Reportedly due to a lack of effective sanitation measures, 18 North Carolina patients may have been infected with a rare, inevitably fatal brain disease, known as Creutzfeldt-Jakob Disease (CJD), Reuters reported.

While often confused as the “human version” of mad cow disease (bovine spongiform encephalopathy, or BSE) because of the way prions poke spongy holes in the victim’s brain, the two are distinct — with CJD commonly resulting from cases of BSE. Still, both diseases typically arise in humans from direct contamination, be it a cut of tainted beef or, in the present case, improperly sterilized surgical tools. Though rare, with an occurrence rate of roughly one in a million, according to the Centers for Disease Control and Prevention, CJD has a mortality rate of 90 percent within one year and a 100 percent rate overall.

cjd-annual-death-rate-2010 CJD has a 100 percent mortality rate and a rare occurrence that is truly one in a million, according to the CDC.

In the past three weeks, surgeons at Novant Health Forsyth Medical Center in Winston-Salem, N.C., operated on the 18 patients using tools that hadn’t been properly sanitized since the Jan. 18 operation of a patient who later tested positive for CJD.

"On behalf of the entire team at Novant Health,” said Medical Center President Jeff Lindsay in a news conference, according to Reuters, “I apologize to the patients and their families for having caused this anxiety.” While the staff reportedly followed the standard procedure for sanitation, when a patient is known or suspected to have CJD, enhanced sanitation measures are often necessary.

It may be some time before either the patients or their families ever learn whether the disease is present, however. CJD’s incubation period can last years before the patient begins to show any symptoms. According to a statement released by the medical center, the average patient dies within four months of diagnosis.
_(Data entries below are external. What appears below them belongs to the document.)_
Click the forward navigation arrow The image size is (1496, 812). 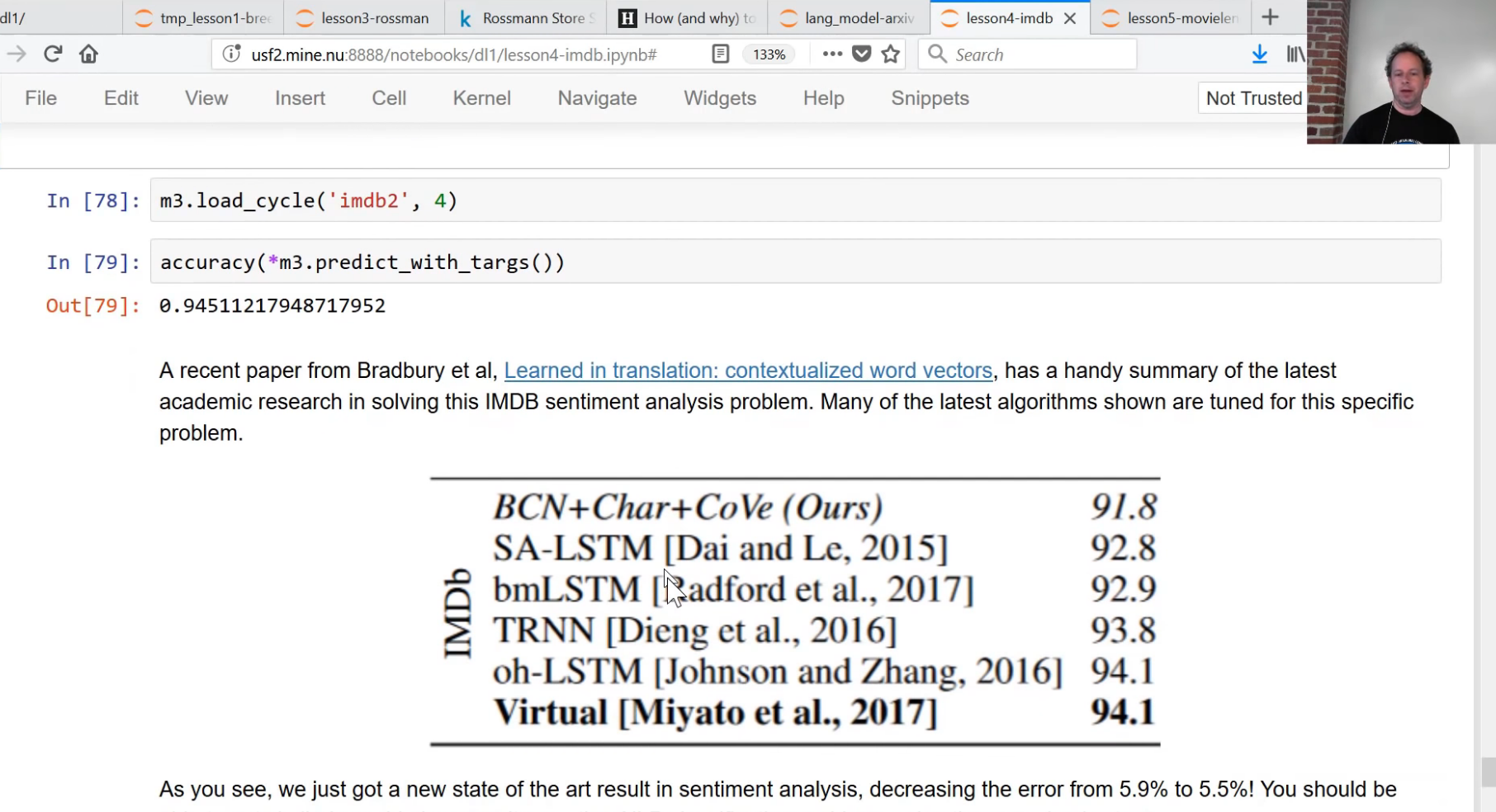click(x=17, y=54)
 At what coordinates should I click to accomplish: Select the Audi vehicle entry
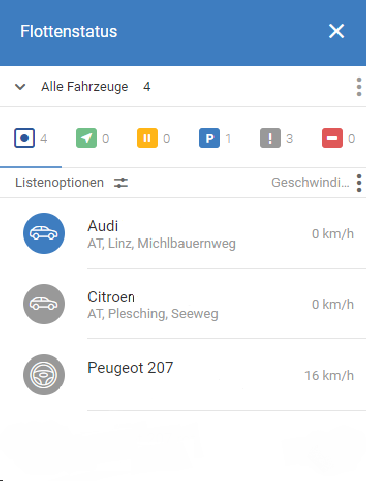(183, 233)
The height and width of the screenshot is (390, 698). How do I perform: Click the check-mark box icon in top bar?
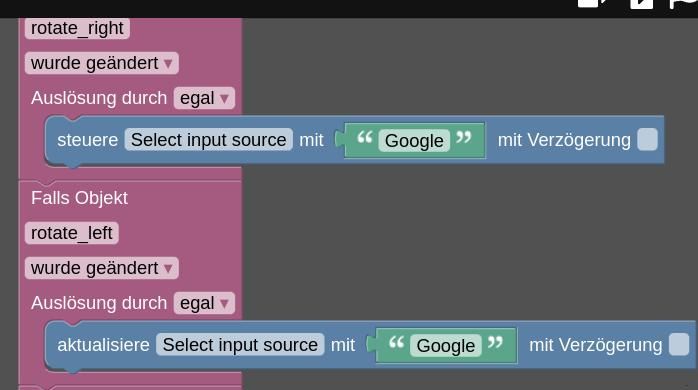(x=641, y=4)
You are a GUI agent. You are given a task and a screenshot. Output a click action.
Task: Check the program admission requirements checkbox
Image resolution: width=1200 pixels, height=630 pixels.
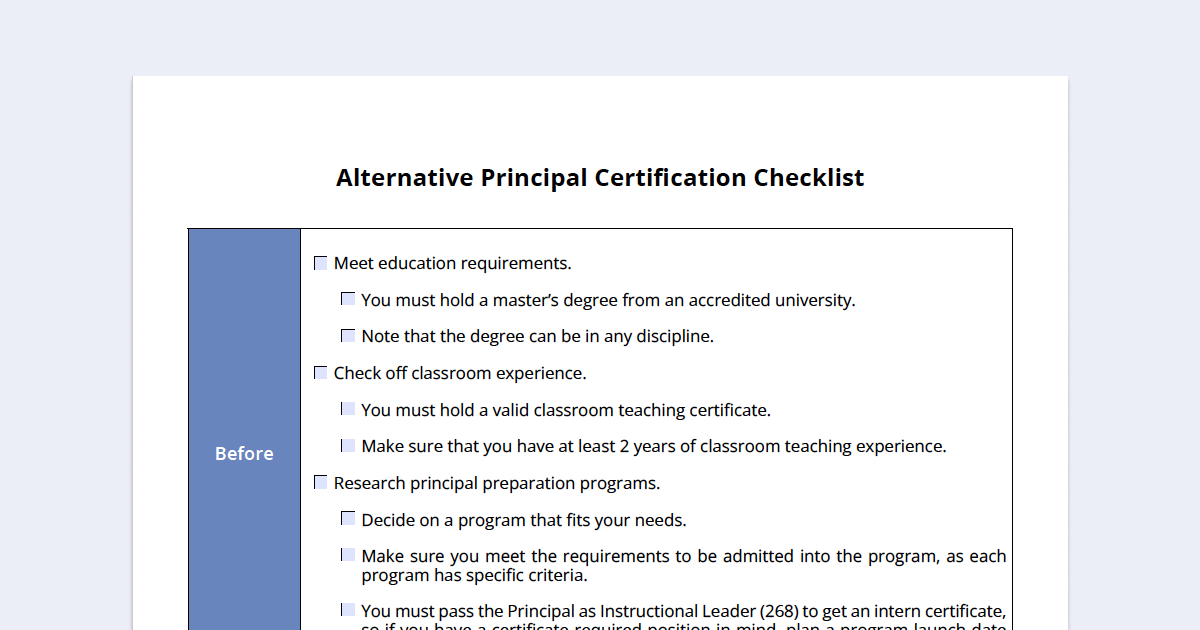[x=348, y=555]
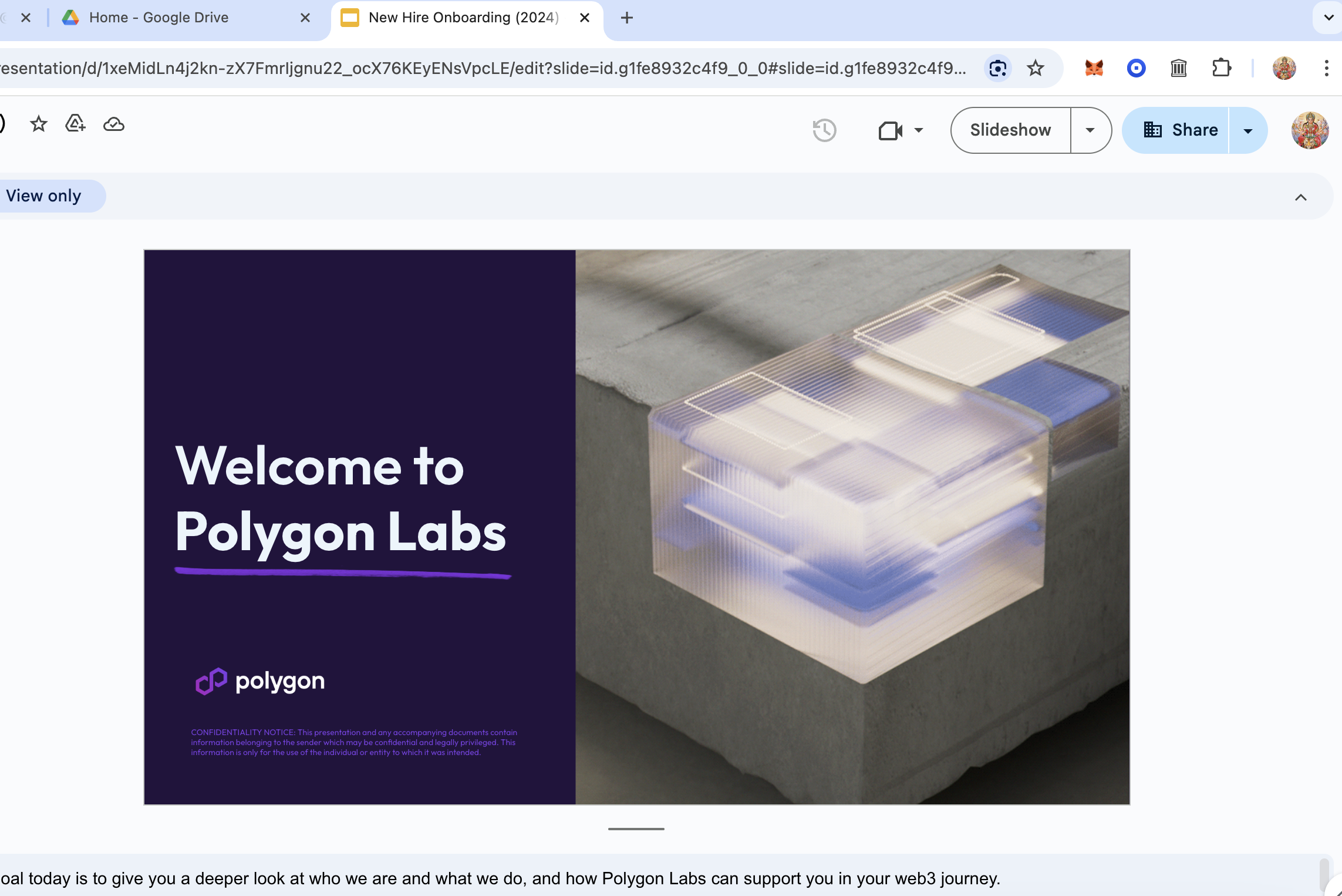Open the MetaMask fox extension
Viewport: 1342px width, 896px height.
click(x=1094, y=69)
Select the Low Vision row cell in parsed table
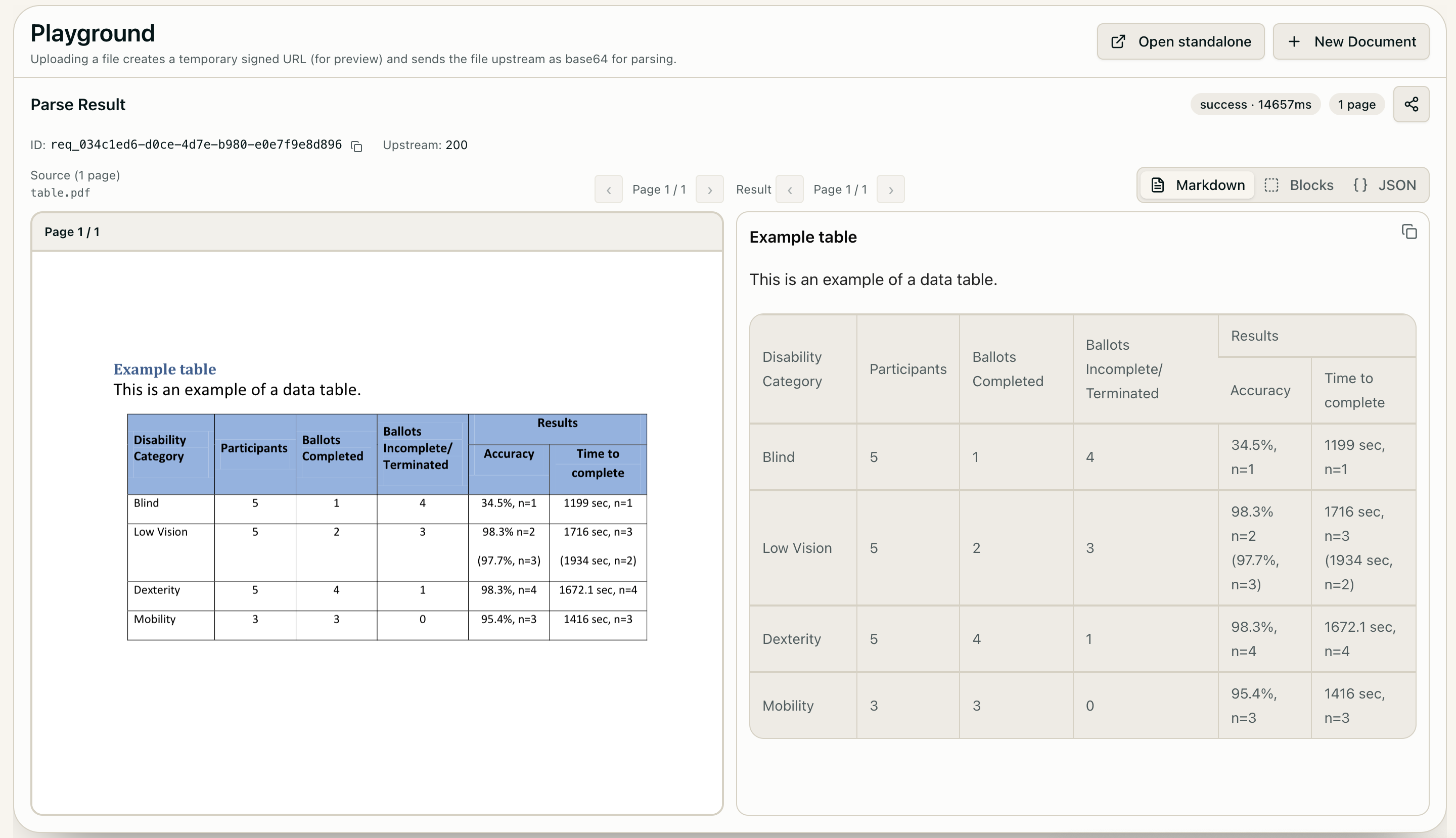 coord(797,548)
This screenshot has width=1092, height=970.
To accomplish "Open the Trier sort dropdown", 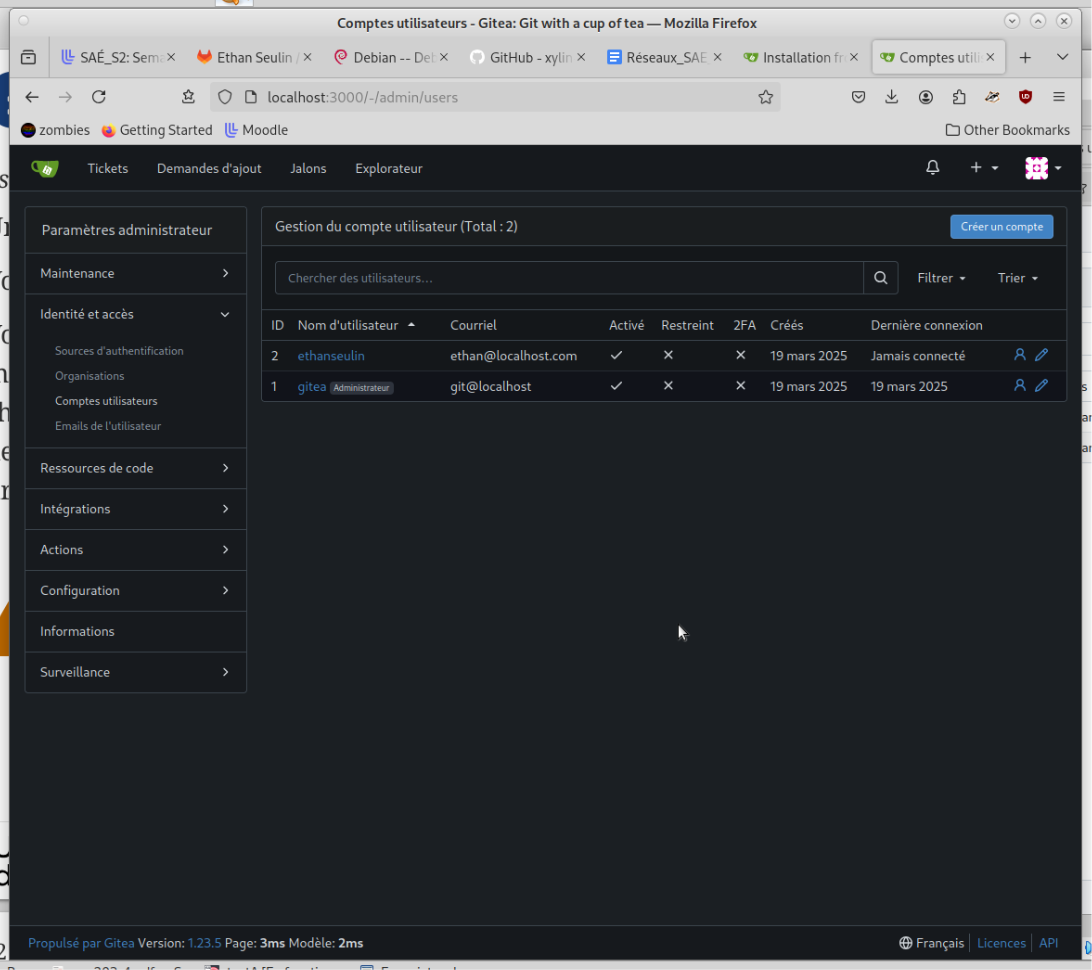I will [x=1017, y=278].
Admittedly, the patients have luck on their side. Hospital officials told CNN that the risk of cross-contamination is extremely low, the last incident having occurred in 1976. Each year the disease affects roughly 300 Americans, according to a statement released by the hospital.

Florence Kranitz, president of the Creutzfeldt-Jakob Disease Foundation, pointed out that in addition to dietary or genetic transmission, CJD can be passed via organ transplantation or operations. The debilitating disease is characterized by rapidly fading memory, blindness, spastic and involuntary movements, and an eventual coma.

"This is not something where there is a possibility they could operate and get rid of it," Kranitz told Reuters. "It is a 100 percent fatal brain disease robbing its victims of their humanity pretty fast.”